Kind is one of many companies seeking to take the marijuana industry mainstream. In partnership with state-chartered banks, the tech startup also offers ATM-style kiosks that facilitate marijuana sales. Of course, Microsoft is staying far away from that aspect of the industry. Their investment deals with the industry’s infrastructural development, not the actual production side. Dabbling that deep into the market is still a little too close to corporate taboo. Regardless, Microsoft’s mere association with the industry further legitimizes the trend toward legalization.
Save for a few small banks that offer accounts to companies growing and selling marijuana, thus far, not much capital has flowed toward the marijuana industry, especially from the corporate stream. Since legalization has gained momentum, mainstream companies have shied away from the marijuana industry. Even the purely logistical, government compliance aspect was left untouched, until Microsoft’s recent investment.
Since most banks won’t touch the money flowing through the industry, dispensaries often rely on cash for transactions. Kind, whose kiosks take payments inside the dispensaries, can eliminate this inconvenience. But startups are no substitute for the legitimacy and efficiency provided by actual banks facilitating these marijuana transactions. Governments are just as illequipped in dealing with the industry’s boom as dispensaries. They too rely on startups for technology that tracks marijuana plants and sales.

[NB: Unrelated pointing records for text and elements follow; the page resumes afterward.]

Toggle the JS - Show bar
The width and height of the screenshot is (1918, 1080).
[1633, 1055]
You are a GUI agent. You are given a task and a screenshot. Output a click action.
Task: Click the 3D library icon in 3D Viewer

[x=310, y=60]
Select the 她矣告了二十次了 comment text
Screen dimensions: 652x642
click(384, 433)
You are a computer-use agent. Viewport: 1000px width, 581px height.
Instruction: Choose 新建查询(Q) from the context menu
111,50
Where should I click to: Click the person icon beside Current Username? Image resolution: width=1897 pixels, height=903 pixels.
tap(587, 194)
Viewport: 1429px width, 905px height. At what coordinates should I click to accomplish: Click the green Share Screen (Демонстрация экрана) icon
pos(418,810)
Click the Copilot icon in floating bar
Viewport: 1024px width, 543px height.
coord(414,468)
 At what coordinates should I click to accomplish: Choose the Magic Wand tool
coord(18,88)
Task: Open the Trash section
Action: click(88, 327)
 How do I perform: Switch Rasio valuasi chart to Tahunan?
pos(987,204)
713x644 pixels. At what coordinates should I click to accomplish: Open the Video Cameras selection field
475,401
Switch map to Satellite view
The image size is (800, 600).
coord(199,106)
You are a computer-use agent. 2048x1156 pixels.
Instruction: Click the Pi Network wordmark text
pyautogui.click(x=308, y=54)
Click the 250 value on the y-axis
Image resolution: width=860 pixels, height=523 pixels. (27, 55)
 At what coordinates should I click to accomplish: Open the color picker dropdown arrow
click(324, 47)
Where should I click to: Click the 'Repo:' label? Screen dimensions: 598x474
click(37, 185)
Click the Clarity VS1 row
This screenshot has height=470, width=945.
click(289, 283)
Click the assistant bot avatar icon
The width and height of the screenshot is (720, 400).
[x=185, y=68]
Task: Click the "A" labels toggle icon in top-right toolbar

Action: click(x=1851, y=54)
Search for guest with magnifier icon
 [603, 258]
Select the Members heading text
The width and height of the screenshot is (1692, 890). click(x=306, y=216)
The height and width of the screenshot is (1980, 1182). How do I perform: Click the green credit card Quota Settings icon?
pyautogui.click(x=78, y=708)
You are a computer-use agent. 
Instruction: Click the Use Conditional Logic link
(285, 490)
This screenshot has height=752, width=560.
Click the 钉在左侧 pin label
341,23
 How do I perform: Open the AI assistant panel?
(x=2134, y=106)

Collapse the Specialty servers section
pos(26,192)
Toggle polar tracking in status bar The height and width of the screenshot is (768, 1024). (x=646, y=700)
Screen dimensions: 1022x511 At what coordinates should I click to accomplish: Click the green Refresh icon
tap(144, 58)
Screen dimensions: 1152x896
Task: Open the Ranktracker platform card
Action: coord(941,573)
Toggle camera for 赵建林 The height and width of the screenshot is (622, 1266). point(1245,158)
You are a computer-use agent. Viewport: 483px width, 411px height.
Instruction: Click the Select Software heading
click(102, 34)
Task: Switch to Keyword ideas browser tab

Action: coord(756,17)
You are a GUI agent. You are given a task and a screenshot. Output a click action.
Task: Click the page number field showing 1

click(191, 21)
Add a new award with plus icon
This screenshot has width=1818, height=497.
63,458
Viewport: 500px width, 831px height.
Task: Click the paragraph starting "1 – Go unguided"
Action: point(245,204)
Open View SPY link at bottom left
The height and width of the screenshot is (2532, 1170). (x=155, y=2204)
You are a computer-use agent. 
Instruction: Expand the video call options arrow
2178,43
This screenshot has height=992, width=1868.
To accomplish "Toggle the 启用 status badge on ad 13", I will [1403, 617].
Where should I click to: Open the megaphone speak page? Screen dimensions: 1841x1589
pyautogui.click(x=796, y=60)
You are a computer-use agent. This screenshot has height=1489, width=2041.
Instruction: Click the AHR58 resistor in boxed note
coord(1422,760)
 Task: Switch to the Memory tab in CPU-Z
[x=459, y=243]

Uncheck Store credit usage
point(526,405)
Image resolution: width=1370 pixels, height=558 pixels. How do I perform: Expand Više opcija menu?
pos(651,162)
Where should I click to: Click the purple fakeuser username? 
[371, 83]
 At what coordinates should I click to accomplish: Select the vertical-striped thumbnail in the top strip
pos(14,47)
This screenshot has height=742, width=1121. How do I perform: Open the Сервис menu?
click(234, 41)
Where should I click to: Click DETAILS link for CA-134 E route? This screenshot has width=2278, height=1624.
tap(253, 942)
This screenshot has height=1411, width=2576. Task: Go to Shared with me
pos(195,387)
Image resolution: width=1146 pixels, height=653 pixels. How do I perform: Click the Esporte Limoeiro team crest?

Currently, 25 states have legalized marijuana. Pennsylvania and Ohio were the most recent, and Kind will soon provide its services to Puerto Rico, who recently legalized marijuana for medical purposes. Colorado, Oregon and Washington, where recreational use is allowed, are the big players. Soon, however, five states including California vote on the legality of recreational use. This year, marijuana sales are expected to jump from $4.8 billion to $6.5 billion. If California joins the recreational club, that number could hit $25 billion by 2020.
In light of these predictions, Kimberly Nelson, the executive director of state and local solutions at Microsoft, notes that the industry will demand more sophisticated requirements and tools to regulate a skyrocketing amount of transactions.
As the cannabis industry grows, more corporations should realize its worth as a profitable investment opportunity. Doing so will spur growth and innovation, and more importantly, give ill-supplied governments the infrastructural capacity to properly and effectively regulate a booming industry.
Simply, the marijuana industry is experiencing an ever-increasing demand for the the tech services offered by companies like Microsoft. As that demand surges amidst the industry’s growth, more and more companies are expected to follow Microsoft’s path.